▶ _YOUR GOAL_:
Reproduce all of the following records verbatim, preserving every line without alteration.

▶ _MATERIAL FOR THIS EXERCISE_:
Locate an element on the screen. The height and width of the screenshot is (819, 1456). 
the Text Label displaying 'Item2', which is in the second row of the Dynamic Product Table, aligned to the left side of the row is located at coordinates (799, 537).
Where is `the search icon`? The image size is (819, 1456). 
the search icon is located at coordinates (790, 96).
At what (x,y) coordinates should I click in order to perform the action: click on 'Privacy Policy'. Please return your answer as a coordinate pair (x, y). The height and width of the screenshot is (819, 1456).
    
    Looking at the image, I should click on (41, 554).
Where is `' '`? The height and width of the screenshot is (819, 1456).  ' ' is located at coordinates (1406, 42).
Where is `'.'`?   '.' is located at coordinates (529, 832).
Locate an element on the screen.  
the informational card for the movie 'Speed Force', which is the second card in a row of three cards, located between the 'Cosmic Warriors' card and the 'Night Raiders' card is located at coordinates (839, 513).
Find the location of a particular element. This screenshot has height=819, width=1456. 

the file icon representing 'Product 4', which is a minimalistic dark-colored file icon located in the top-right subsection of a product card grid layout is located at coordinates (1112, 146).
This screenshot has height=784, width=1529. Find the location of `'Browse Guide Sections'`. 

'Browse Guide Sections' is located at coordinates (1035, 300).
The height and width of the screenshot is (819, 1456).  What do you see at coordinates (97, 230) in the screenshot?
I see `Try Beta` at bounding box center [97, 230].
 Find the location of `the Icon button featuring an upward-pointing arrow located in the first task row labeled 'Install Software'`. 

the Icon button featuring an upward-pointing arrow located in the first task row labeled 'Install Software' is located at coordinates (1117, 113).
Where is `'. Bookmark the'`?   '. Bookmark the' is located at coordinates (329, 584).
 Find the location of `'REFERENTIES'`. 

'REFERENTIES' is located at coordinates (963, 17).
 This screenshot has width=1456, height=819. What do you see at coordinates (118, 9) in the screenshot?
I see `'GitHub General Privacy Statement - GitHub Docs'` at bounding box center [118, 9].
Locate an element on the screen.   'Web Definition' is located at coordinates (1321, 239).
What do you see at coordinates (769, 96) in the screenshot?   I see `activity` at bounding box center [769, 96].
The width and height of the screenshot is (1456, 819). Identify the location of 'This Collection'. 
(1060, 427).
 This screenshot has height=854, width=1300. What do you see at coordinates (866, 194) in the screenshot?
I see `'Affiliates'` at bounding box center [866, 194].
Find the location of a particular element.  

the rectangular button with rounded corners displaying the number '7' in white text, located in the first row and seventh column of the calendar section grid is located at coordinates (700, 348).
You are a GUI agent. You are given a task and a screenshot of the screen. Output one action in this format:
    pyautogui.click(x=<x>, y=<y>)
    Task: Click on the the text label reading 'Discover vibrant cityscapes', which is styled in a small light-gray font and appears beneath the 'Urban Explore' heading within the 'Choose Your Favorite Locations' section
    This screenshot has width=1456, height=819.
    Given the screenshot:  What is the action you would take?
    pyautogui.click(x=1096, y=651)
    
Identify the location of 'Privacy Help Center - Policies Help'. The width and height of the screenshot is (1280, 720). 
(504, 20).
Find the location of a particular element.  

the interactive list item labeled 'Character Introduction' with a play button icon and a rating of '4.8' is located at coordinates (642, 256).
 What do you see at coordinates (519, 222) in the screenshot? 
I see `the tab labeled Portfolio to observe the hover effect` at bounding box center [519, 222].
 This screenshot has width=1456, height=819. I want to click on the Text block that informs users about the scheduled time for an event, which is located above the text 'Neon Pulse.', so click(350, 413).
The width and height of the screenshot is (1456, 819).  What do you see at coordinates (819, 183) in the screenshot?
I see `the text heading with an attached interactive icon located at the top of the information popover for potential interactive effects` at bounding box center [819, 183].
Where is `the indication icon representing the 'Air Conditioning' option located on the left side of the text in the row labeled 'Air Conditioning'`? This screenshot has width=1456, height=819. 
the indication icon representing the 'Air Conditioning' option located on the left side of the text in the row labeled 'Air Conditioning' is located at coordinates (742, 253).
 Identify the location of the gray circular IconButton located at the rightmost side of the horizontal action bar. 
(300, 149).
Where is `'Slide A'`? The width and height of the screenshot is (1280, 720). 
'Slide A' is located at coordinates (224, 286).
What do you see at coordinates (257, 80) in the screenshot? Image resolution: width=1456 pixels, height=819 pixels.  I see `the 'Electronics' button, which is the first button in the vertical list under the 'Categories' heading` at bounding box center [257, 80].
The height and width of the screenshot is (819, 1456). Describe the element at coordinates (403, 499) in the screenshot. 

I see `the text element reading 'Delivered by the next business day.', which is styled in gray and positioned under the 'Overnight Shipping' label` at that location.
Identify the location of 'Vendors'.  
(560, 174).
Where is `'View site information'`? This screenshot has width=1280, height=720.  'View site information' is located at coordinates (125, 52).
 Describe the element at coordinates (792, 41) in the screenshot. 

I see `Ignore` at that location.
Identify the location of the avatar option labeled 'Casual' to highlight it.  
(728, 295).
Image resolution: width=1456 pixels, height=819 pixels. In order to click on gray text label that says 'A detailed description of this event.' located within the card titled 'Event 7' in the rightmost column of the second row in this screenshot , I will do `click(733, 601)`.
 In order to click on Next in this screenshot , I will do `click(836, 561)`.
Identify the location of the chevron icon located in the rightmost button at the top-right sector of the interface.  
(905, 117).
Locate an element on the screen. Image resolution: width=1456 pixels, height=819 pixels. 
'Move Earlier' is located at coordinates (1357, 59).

▶ _ANSWER BELOW_:
Locate an element on the screen. The height and width of the screenshot is (819, 1456). 
the Text Label displaying 'Item2', which is in the second row of the Dynamic Product Table, aligned to the left side of the row is located at coordinates (799, 537).
Where is `the search icon`? The image size is (819, 1456). 
the search icon is located at coordinates (790, 96).
At what (x,y) coordinates should I click in order to perform the action: click on 'Privacy Policy'. Please return your answer as a coordinate pair (x, y). The height and width of the screenshot is (819, 1456).
    
    Looking at the image, I should click on (41, 554).
Where is `' '`? The height and width of the screenshot is (819, 1456).  ' ' is located at coordinates (1406, 42).
Where is `'.'`?   '.' is located at coordinates (529, 832).
Locate an element on the screen.  
the informational card for the movie 'Speed Force', which is the second card in a row of three cards, located between the 'Cosmic Warriors' card and the 'Night Raiders' card is located at coordinates (839, 513).
Find the location of a particular element. This screenshot has height=819, width=1456. 

the file icon representing 'Product 4', which is a minimalistic dark-colored file icon located in the top-right subsection of a product card grid layout is located at coordinates (1112, 146).
This screenshot has height=784, width=1529. Find the location of `'Browse Guide Sections'`. 

'Browse Guide Sections' is located at coordinates (1035, 300).
The height and width of the screenshot is (819, 1456).  What do you see at coordinates (97, 230) in the screenshot?
I see `Try Beta` at bounding box center [97, 230].
 Find the location of `the Icon button featuring an upward-pointing arrow located in the first task row labeled 'Install Software'`. 

the Icon button featuring an upward-pointing arrow located in the first task row labeled 'Install Software' is located at coordinates (1117, 113).
Where is `'. Bookmark the'`?   '. Bookmark the' is located at coordinates (329, 584).
 Find the location of `'REFERENTIES'`. 

'REFERENTIES' is located at coordinates (963, 17).
 This screenshot has width=1456, height=819. What do you see at coordinates (118, 9) in the screenshot?
I see `'GitHub General Privacy Statement - GitHub Docs'` at bounding box center [118, 9].
Locate an element on the screen.   'Web Definition' is located at coordinates (1321, 239).
What do you see at coordinates (769, 96) in the screenshot?   I see `activity` at bounding box center [769, 96].
The width and height of the screenshot is (1456, 819). Identify the location of 'This Collection'. 
(1060, 427).
 This screenshot has height=854, width=1300. What do you see at coordinates (866, 194) in the screenshot?
I see `'Affiliates'` at bounding box center [866, 194].
Find the location of a particular element.  

the rectangular button with rounded corners displaying the number '7' in white text, located in the first row and seventh column of the calendar section grid is located at coordinates (700, 348).
You are a GUI agent. You are given a task and a screenshot of the screen. Output one action in this format:
    pyautogui.click(x=<x>, y=<y>)
    Task: Click on the the text label reading 'Discover vibrant cityscapes', which is styled in a small light-gray font and appears beneath the 'Urban Explore' heading within the 'Choose Your Favorite Locations' section
    This screenshot has width=1456, height=819.
    Given the screenshot:  What is the action you would take?
    pyautogui.click(x=1096, y=651)
    
Identify the location of 'Privacy Help Center - Policies Help'. The width and height of the screenshot is (1280, 720). 
(504, 20).
Find the location of a particular element.  

the interactive list item labeled 'Character Introduction' with a play button icon and a rating of '4.8' is located at coordinates (642, 256).
 What do you see at coordinates (519, 222) in the screenshot? 
I see `the tab labeled Portfolio to observe the hover effect` at bounding box center [519, 222].
 This screenshot has width=1456, height=819. I want to click on the Text block that informs users about the scheduled time for an event, which is located above the text 'Neon Pulse.', so click(350, 413).
The width and height of the screenshot is (1456, 819).  What do you see at coordinates (819, 183) in the screenshot?
I see `the text heading with an attached interactive icon located at the top of the information popover for potential interactive effects` at bounding box center [819, 183].
Where is `the indication icon representing the 'Air Conditioning' option located on the left side of the text in the row labeled 'Air Conditioning'`? This screenshot has width=1456, height=819. 
the indication icon representing the 'Air Conditioning' option located on the left side of the text in the row labeled 'Air Conditioning' is located at coordinates (742, 253).
 Identify the location of the gray circular IconButton located at the rightmost side of the horizontal action bar. 
(300, 149).
Where is `'Slide A'`? The width and height of the screenshot is (1280, 720). 
'Slide A' is located at coordinates (224, 286).
What do you see at coordinates (257, 80) in the screenshot? Image resolution: width=1456 pixels, height=819 pixels.  I see `the 'Electronics' button, which is the first button in the vertical list under the 'Categories' heading` at bounding box center [257, 80].
The height and width of the screenshot is (819, 1456). Describe the element at coordinates (403, 499) in the screenshot. 

I see `the text element reading 'Delivered by the next business day.', which is styled in gray and positioned under the 'Overnight Shipping' label` at that location.
Identify the location of 'Vendors'.  
(560, 174).
Where is `'View site information'`? This screenshot has width=1280, height=720.  'View site information' is located at coordinates (125, 52).
 Describe the element at coordinates (792, 41) in the screenshot. 

I see `Ignore` at that location.
Identify the location of the avatar option labeled 'Casual' to highlight it.  
(728, 295).
Image resolution: width=1456 pixels, height=819 pixels. In order to click on gray text label that says 'A detailed description of this event.' located within the card titled 'Event 7' in the rightmost column of the second row in this screenshot , I will do `click(733, 601)`.
 In order to click on Next in this screenshot , I will do `click(836, 561)`.
Identify the location of the chevron icon located in the rightmost button at the top-right sector of the interface.  
(905, 117).
Locate an element on the screen. Image resolution: width=1456 pixels, height=819 pixels. 
'Move Earlier' is located at coordinates (1357, 59).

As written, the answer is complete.